Pero ya sabemos como son los ingleses… al contrario que los gallegos y su morriña, los británicos se acomodan en el lugar y terminan convirtiéndolo en su pequeño barrio londinense. Abren sus bares, aplican sus costumbres, instauran la hora del té con pastas y terminan transformando cualquier parte del mundo donde se instalen en una particular copia de su añorada patria.
Y lo que Thomas Austin echaba de menos era la caza. Qué le vamos a hacer… el buen hombre sentía nostalgia de aquellas jornadas entre las campiñas de Inglaterra, en compañía de su perro y disparando su rifle a diestro y siniestro.
La decisión de aquel cazador, ahora lo sabemos, tendría unas consecuencias que aún hoy siguen coleando…nunca mejor dicho. Para poder disfrutar de su particular hobby, Austin hizo traer hasta Australia las piezas que le faltaban en su puzzle.
La navidad de 1859, Thomas Austin, granjero, cazador e inglés para más señas, soltó por las vastas pero frágiles tierras de Australia setenta y dos perdices, cinco liebres y veinticuatro conejos para satisfacer sus anhelos cinegéticos…
Tan solo siete años después aquella puesta en libertad de únicamente dos docenas de inocentes parientes de Roger Rabbit, y revisando los libros y diarios que el cazador llevaba de sus presas, el resultado es asombroso. En aquellas notas de contabilidad del año 1866 el inglés, entre la arrogancia y la extrema meticulosidad, lucía con orgullo el haber cazado, nada más y nada menos, que 14.253 conejos.
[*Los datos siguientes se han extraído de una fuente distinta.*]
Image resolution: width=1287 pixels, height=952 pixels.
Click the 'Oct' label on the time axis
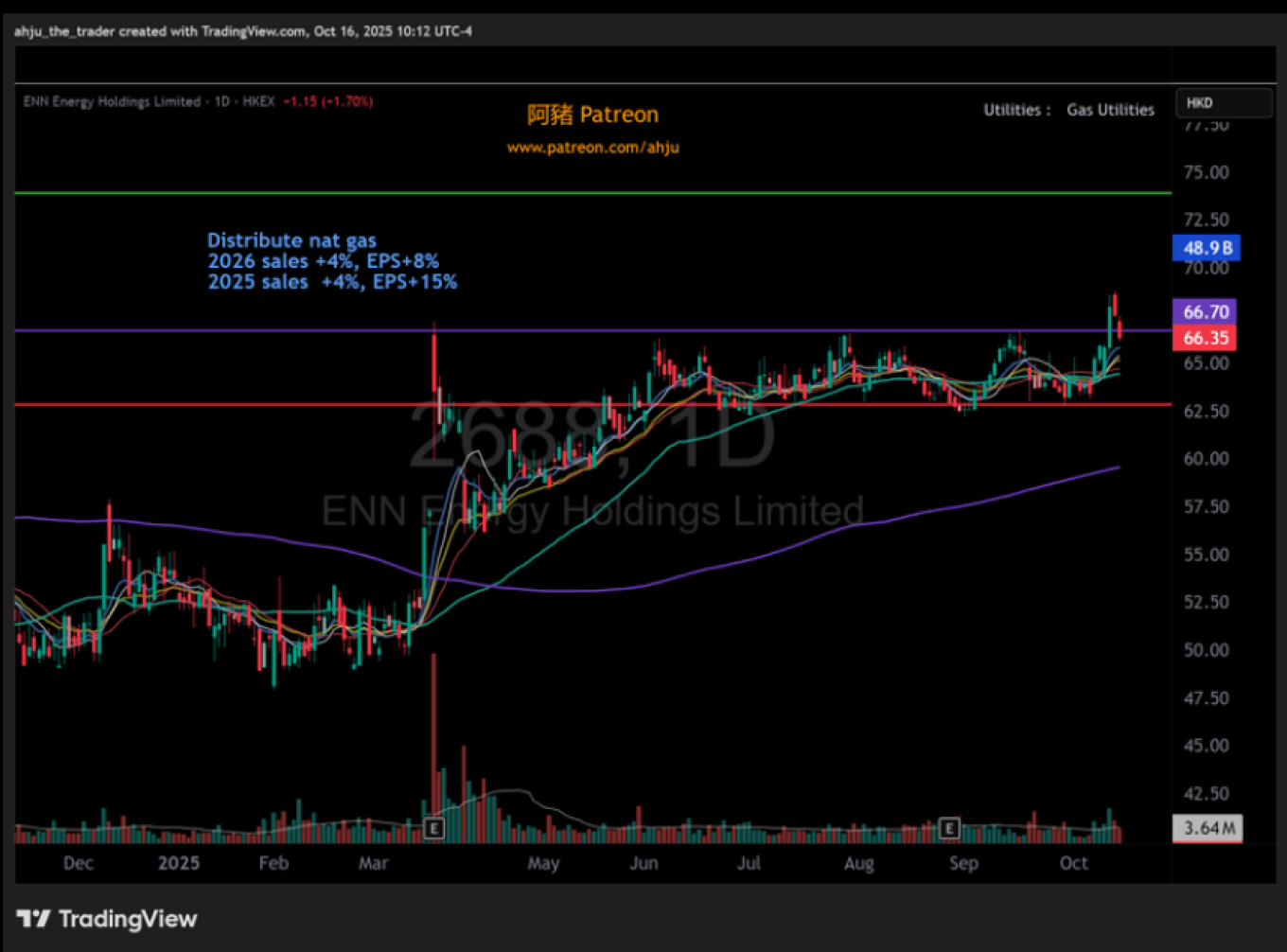pyautogui.click(x=1073, y=863)
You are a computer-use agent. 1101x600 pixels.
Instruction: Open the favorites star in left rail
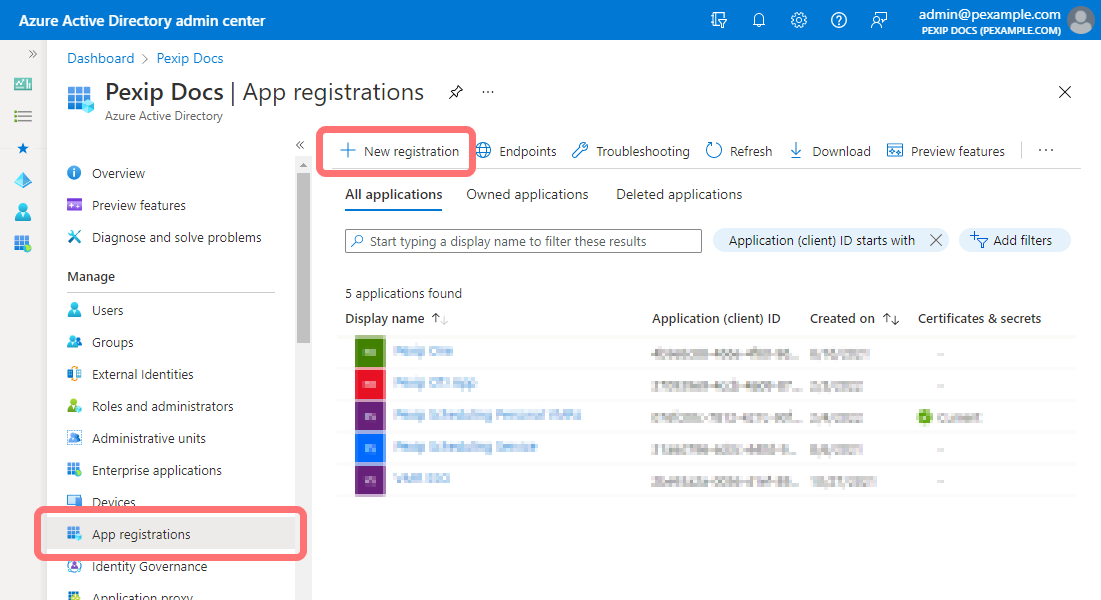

Aquellos primeros veinticuatro conejos introducidos en Australia se convirtieron en miles tan solo unos años después…hoy, son una verdadera plaga y se estima que el número actual de estos roedores supera los 400 millones; todos ellos tatara-tatara-nietos de los simpáticos Oryctolagus cuniculus que nuestro protagonista soltó para aliviar la nostalgia de su hogar y su afición cazadora.
Libres, en unas tierras generosas, con abundantes recursos y con pocos depredadores que les hicieran frente, los conejos de Thomas Austin hicieron lo que mejor saben hacer: reproducirse. Y lo hicieron con tanto éxito que actualmente resulta difícil dar marcha atrás.
Introducir especies extrañas en un entorno ajeno es una peligrosa jugada que, en algunas ocasiones, puede ocasionar perjuicios a todo lo establecido. Lo normal, evidentemente, es que si soltamos una vaca en una selva dure un par de horas como mucho. Sin embargo a veces la ruleta da un giro extraño, se dan las condiciones necesarias para lo impensable, y es entonces cuando la vaca se come al león.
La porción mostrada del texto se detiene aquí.